Menurut Yusuf Qardhawi bahwa zakat madu
dianalogikakan dengan zakat tumbuhan dan buah-buahan, karena penghasilan yang
di peroleh dari lebah, yaitu madu.
Dalil
dalam menetapkan zakat madu adalah terdapat dalam surah at-Taubah ayat 103 dan
al-Baqorah ayat 267. Dalam surah tersebut disebutkan bahwa harta yang dimiliki
berhak dikeluarkan zakatnya. Selain mengacu pada ayat tersebut, Yusuf Qardawi
juga menggunakan dalil Sunnah at-Tarmidzi, meskipun dalam Sunnah ini sebagian
‘ulama’ mengatakan bahwa madu tidak wajib dikeluarkan zakatnya.
B.
Bagaimana cara zakat madu tersebut?
Menurut
Wahbah al-Zuhayly, sedikit menyebutkan tentang zakat madu. Menurut mazhab
Hanafi dan Hanbali zakat madu adalah sepersepuluh.[10]hanya
saja Abu Hanifah berpendapat bahwa kewajiban mengeluarkan zakat madu dari tanah
yang wajib dikeluarkan zakatnya sebanyak sepersepuluh baik mengambilnya banyak
atau sedikit dan tanah-tanah yang selain itu tidah wajib di keluarkan zakatnya.
Mazhab Hanbali mengatakan bahwa nisab zakat madu adalah sepersepuluh afraq.
Menurut
Wahbah az-Zulaili para fuqoha berbeda pendapat tentang zakat madu. Madzab
Hanafiyah dan Hanabillah berpendapat ada zakat sepersepuluh. Hanya saja, abu
Hanifah mengatakan bahwa ada kewajiban mengeluarkan zakat madu apabila madu
tersebut diambil dari tanah ‘unsyur baik sedikit maupun banyak diambil.
Untuk madu yang dikeluarkan dari tanah Kharraj
tidak ada kewajiban zakat sepersepuluh. Adapun menurut Hanabillah bahwa
nishob zakat madu sepuluh afraq.Satu afraq menurut mereka adalah
enam belas rithl, maka nishobnya adalah seratus enam puluh rithl Baghdad
atau 2/7 x 34 rithl Damaskus dan seratus
empat di mesir. Rithl menurut Hanafiyah adalah 130 dirham, satu dirham tengah
adalah 2,975 gram.[11]
Muhammad
bin Shahih al-Utsaimin mengatakan bahwa menurut pendapat yang benar madu tidak
wajib dizakati karena tidak adanya nash Rasulullah. Sedangkan menurut pendapat
yang masyhur dari mazhab Imam Ahmad bahwa madu itu wajib dizakati,
prosentasenya sepuluh persen karena madu di ambil tanpa tenaga dan tanpa biaya.[12]
Illat
Hukum dalam menggali hukum terkait penetapan zakat madu adalah hasil bumi.

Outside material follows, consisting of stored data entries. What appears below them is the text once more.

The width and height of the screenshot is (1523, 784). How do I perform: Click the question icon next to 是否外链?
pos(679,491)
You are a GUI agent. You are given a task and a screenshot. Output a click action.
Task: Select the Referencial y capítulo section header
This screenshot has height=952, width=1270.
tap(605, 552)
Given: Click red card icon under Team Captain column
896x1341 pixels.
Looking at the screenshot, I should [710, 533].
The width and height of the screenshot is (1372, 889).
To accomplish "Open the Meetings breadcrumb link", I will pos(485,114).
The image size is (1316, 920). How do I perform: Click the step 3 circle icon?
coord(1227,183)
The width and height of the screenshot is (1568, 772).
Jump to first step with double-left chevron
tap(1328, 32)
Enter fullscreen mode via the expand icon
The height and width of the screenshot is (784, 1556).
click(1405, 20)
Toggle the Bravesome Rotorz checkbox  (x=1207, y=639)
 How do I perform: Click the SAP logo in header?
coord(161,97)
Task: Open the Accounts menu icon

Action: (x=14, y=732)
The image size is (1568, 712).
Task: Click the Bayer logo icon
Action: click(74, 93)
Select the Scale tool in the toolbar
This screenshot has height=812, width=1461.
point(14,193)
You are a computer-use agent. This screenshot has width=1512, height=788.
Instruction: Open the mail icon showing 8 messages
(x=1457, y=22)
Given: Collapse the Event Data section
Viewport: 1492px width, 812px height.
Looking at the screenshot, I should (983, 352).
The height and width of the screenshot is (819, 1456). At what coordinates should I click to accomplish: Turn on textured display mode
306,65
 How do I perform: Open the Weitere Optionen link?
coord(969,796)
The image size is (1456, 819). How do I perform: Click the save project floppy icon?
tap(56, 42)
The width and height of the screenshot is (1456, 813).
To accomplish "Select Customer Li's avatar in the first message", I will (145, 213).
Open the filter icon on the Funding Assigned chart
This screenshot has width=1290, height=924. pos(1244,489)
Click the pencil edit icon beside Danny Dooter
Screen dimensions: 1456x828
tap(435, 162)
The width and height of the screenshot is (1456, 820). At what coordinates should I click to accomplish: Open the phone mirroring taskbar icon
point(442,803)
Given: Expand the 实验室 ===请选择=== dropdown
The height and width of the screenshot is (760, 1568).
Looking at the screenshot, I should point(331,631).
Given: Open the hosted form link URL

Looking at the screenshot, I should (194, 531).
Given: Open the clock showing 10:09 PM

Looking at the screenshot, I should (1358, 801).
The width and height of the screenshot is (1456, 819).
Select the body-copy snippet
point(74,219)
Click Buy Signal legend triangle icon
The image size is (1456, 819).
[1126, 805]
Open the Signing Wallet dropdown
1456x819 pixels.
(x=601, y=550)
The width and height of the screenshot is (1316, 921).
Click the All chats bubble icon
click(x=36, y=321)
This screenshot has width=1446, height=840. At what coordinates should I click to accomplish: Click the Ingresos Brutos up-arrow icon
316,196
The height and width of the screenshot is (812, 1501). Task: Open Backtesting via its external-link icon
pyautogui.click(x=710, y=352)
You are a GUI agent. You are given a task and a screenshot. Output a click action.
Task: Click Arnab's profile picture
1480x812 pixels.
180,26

Mengenai ketentuan nishab dan kadar yang dikeluarkan juga sama dengan zakat
tanaman dan buah-buahan yaitu nishabnya 653Kg dan kadar dikeluarkan adalah 10%.
Mengeluarkan zakatnya setelah panen.
C.
Bagaimana pemikiran Imam Yusuf Qordowi
tentang zakat madu?
Pada
zaman Rosulullah memang sudah ada praktik zakat dan telah dijelaskan dalam
Al-Qur’an baik zakat fitrah maupun zakat mal, namun pada pokok-pokoknya saja.
Akan tetapi dewasa ini, zaman semakin berkembang banyak hal baru yang tidak
dijelaskan dalam Al-Qur’an dan hadis misalnya dalam hal zakat madu.
Madu
merupakan salah satu pemberian Allah SWT kepada para hambanya yang banyak
mengandung zat-zat makanan, obat-obatan dan sari buah. Mengenai hal ini Allah
SWT membahas secara khusus dalam satu surat yaitu surat an-Nahl ‘lebah’
yang oleh sebagian ulama salaf di sebut juga surat an-Na’am.[13]
Madu biasanya terdapat dalam sarang
lebah yang berbentuk heksagon (segi enam). Untuk mendapatkan madu dari sarang
lebah, biasanya para peternak memakai alat kondensor. Madu juga dapat diperoleh
dengan cara di peras hingga didapatkan madu yang jernih dan alami.[14]
Lalu apakah madu wajib dizakati atau tidak?
Zaman sekarang ini, sudah banyak
orang yang mempunyai produksi madu yang dihasilkan dari lebah, baik madu
tersebut diperdagangkan atau tidak. Madu yang diperdagangkan sudah jelas bahwa
madu tersebut wajib dizakati dengan zakat perdagangan, Namun ketika madu
tersebut tidak di perdagangkan, masih banyak yang belum mengetahui apakah madu
tersebut wajib dikeluarkan zakatnya atau tidak.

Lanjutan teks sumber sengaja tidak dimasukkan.